When the next shuttle bound for the International Space Station launches from NASA's Kennedy Space Center in Florida next month, a University of Arizona alum will be on board.
Astronaut Joseph M. Acaba, a 1992 graduate of the UA, will make his first journey into orbit as one of seven crew members aboard the space shuttle Discovery.
Acaba is a mission specialist who was selected by NASA in 2004 as part of the Educator Astronaut Program. He and his team are scheduled to launch on Feb. 12 at 7:28 a.m. EST.
Acaba's path toward becoming an astronaut was not a linear one.
California-born Acaba graduated from Esperanza High School in Anaheim in 1985. He went on to earn a bachelor's degree in geology from the University of California-Santa Barbara in 1990 before pursuing graduate work, also in geology, at the UA.
Speaking with reporters during a teleconference on Friday, Acaba spoke about his experience as an educator, as an astronaut and about his time at the UA.
Acaba said he was initially skeptical about moving from southern California to the desert, but opted to move to Tucson to attend the UA after receiving a scholarship.
"For me, it was a great experience," he said, noting that UA professor emeritus Joseph Schreiber was an instrumental force during his time at the UA.
"When I got there, it turned out to be a great place to be as a geologist," he said.
"I enjoyed being a geologist and being outdoorsm," Acaba added. "The UA has a phenomenal department and it solidified what I had learned as an undergraduate."
But it wasn't just academics that captured his attention.
Acaba said that while Santa Barbara had some serious sports fans, "the Wildcat fans are definitely a couple of notches above. It was quite an experience, especially going to the basketball and football games."
After leaving the UA, he did not stay in geology. "I didn't want to leave Tucson but, for employment purposes, I had to."
Eventually, Acaba began teaching math and science, working at a high school and a middle school in Florida.
"Life leads you in different directions," he said.
In addition to teaching, Acaba's professional experience includes service in the United States Marine Corps Reserves, working as a hydrogeologist in Los Angeles on Superfund-site groundwater contamination assessment and remediation, two years of U.S. Peace Corps service in the Dominican Republic, managing a marine research center on an island in the Bahamas, and coordinating a mangrove revegetation project in Florida.
But he never let go of his childhood interest in becoming an astronaut.

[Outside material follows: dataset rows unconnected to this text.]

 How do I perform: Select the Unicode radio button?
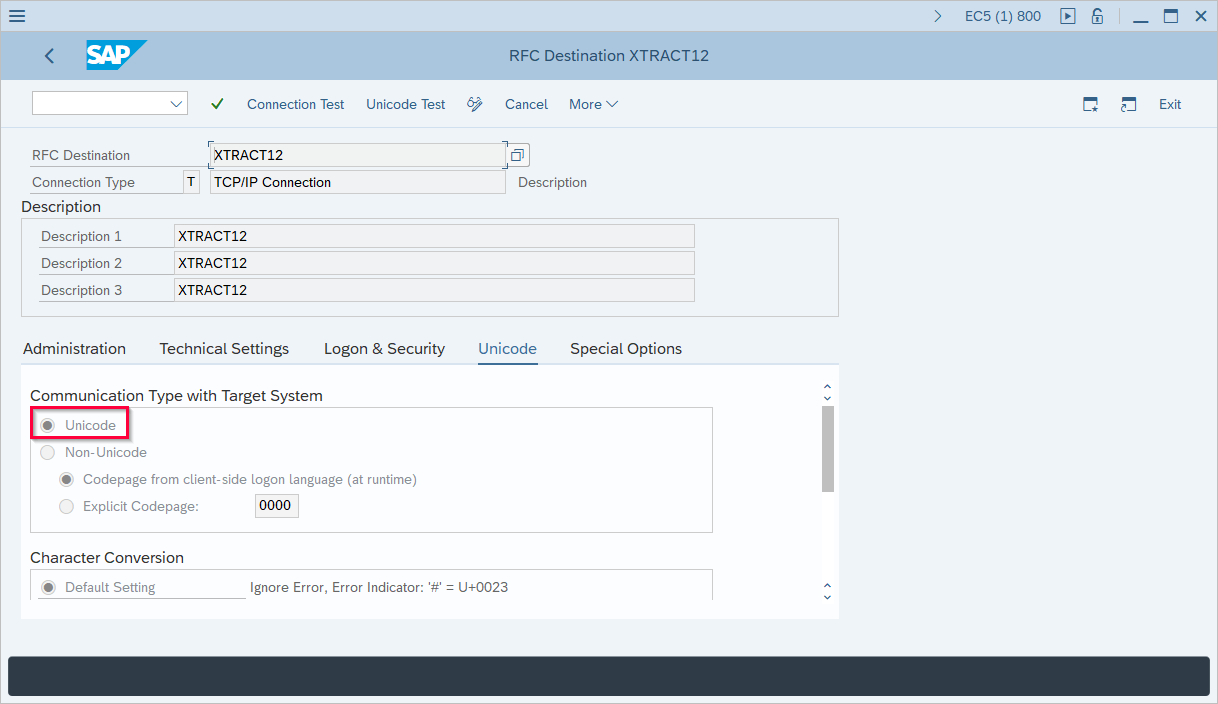pos(48,425)
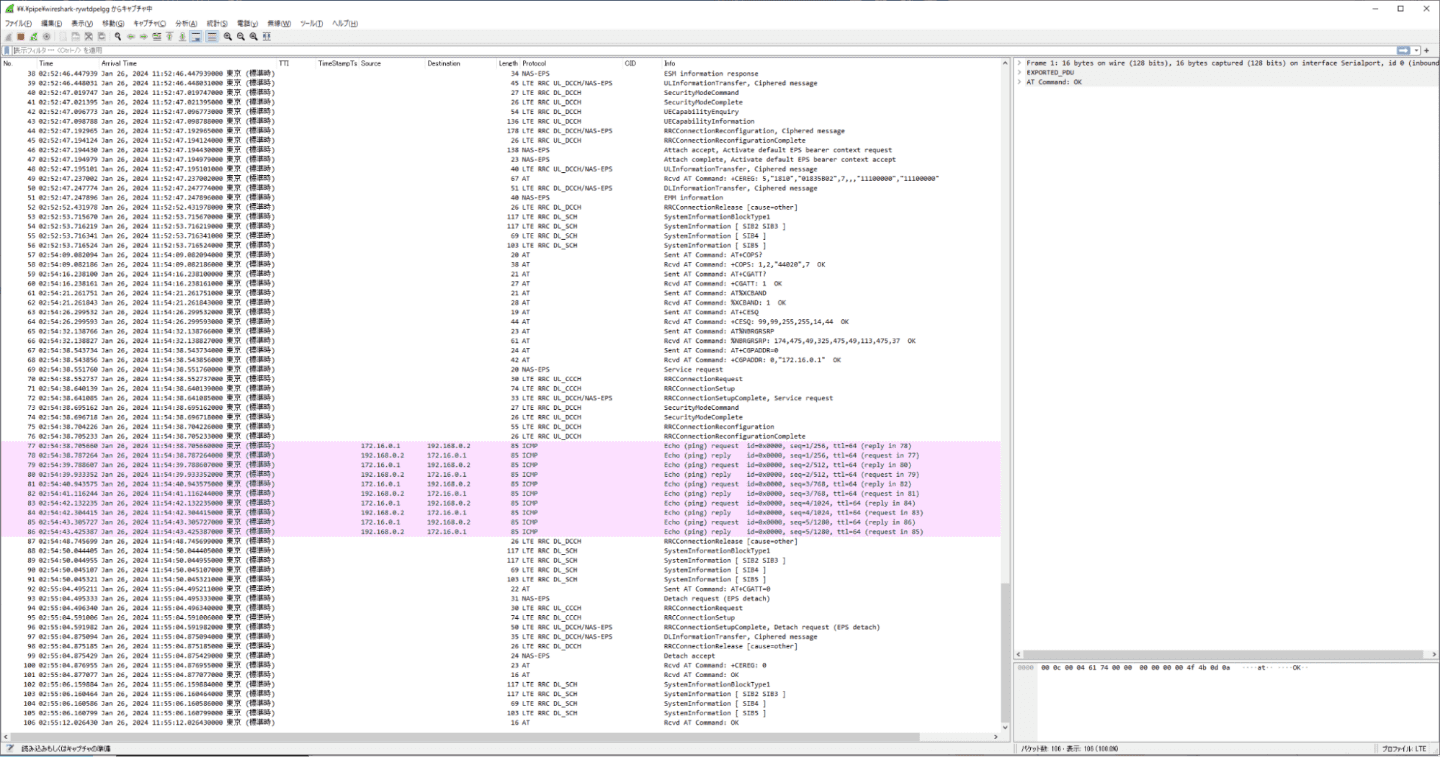Open capture options gear icon
Viewport: 1440px width, 758px height.
pos(46,36)
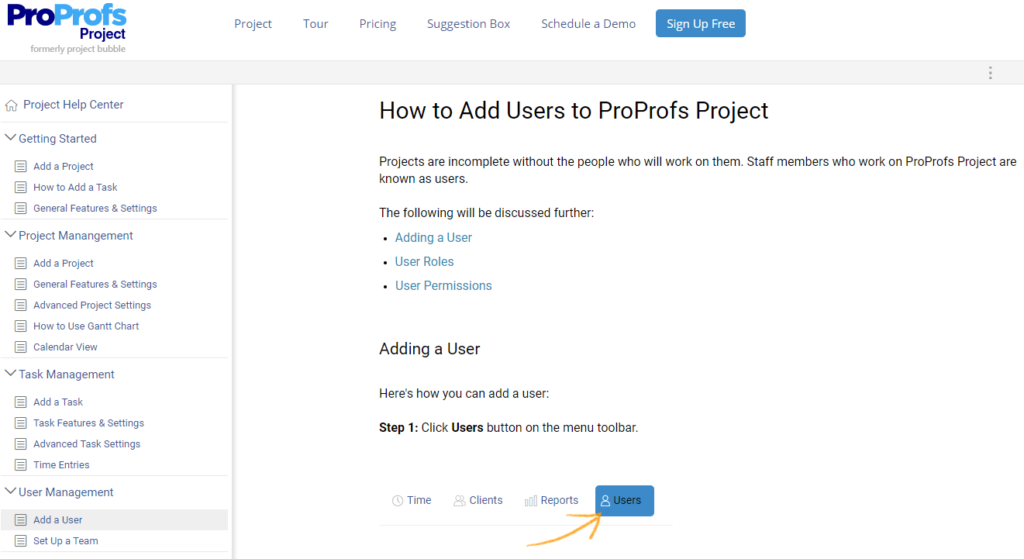
Task: Go to the Tour page
Action: coord(315,24)
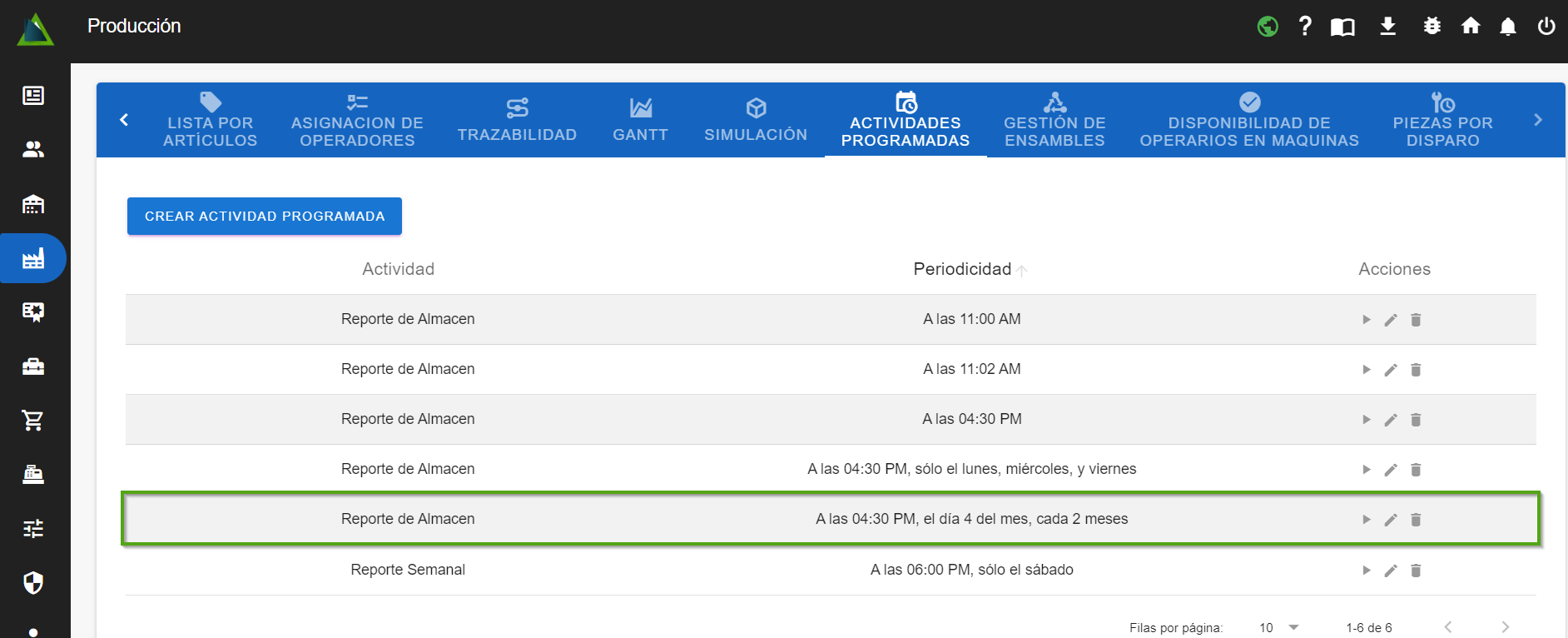Image resolution: width=1568 pixels, height=638 pixels.
Task: Sort by the Periodicidad column header
Action: pos(962,269)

Acaba, reflecting on memories of his father and grandfather's love for science, said his family would watch reel tapes of the Apollo, which had its mission runs from 1963 to 1972.

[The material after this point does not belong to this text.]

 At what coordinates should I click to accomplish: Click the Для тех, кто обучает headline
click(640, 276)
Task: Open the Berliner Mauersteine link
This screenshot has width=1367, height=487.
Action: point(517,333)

"For me at that young age, it was almost like watching it in real time," he said. "It opened up the imagination of what could be possible."
As an adult, Acaba realized he still held on to that undeniable desire to become an astronaut.

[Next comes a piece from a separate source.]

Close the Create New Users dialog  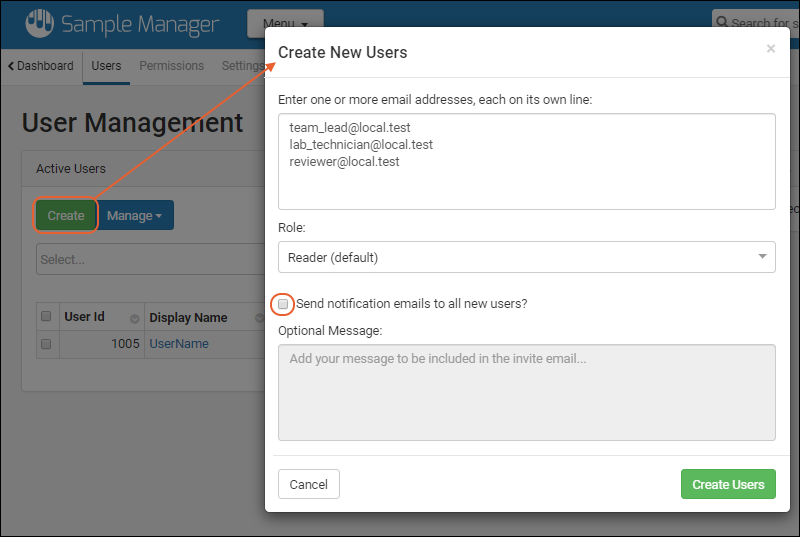(x=770, y=49)
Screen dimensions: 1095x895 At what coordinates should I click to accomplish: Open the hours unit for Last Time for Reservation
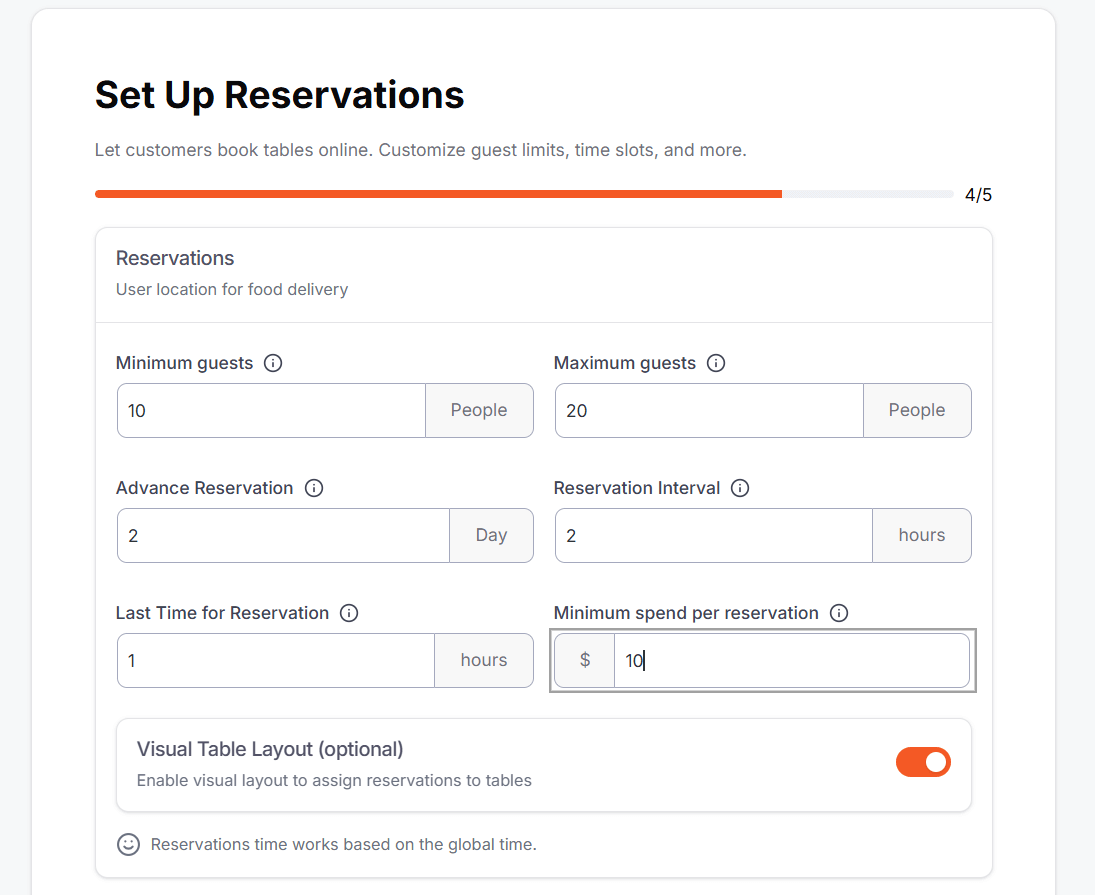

"They were looking for educators to become astronauts," Acaba said.
Acaba completed Astronaut Candidate Training in February 2006. Training included scientific and technical briefings, intensive instruction in shuttle and International Space Station systems, physiological training, T-38 flight training, and water and wilderness survival training.
"When I was teaching, I felt it was the profession that I was really meant to do, and I really still enjoy it," he said. "I wouldn't have left it for anything, besides becoming an astronaut."
Upon completion of training, he was assigned to the Hardware Integration Team in the Space Station Branch helping to address technical issues with European Space Agency hardware.
In February, the Acaba and his fellow astronauts will fly on the 14-day space shuttle mission designated STS-119. Acaba will conduct two of the mission's four space walks.
The shuttle will deliver the space station's fourth and final set of solar array wings, completing the station's backbone, or truss. The arrays will provide the electricity to power science experiments.
The shuttle also will deliver the first resident station crew member from the Japanese Aerospace Exploration Agency and bring back U.S. astronaut Sandra Magnus, who will have lived aboard the complex for more than three months.
"It was luck of the draw," Acaba said. "I was fortunate to get that position."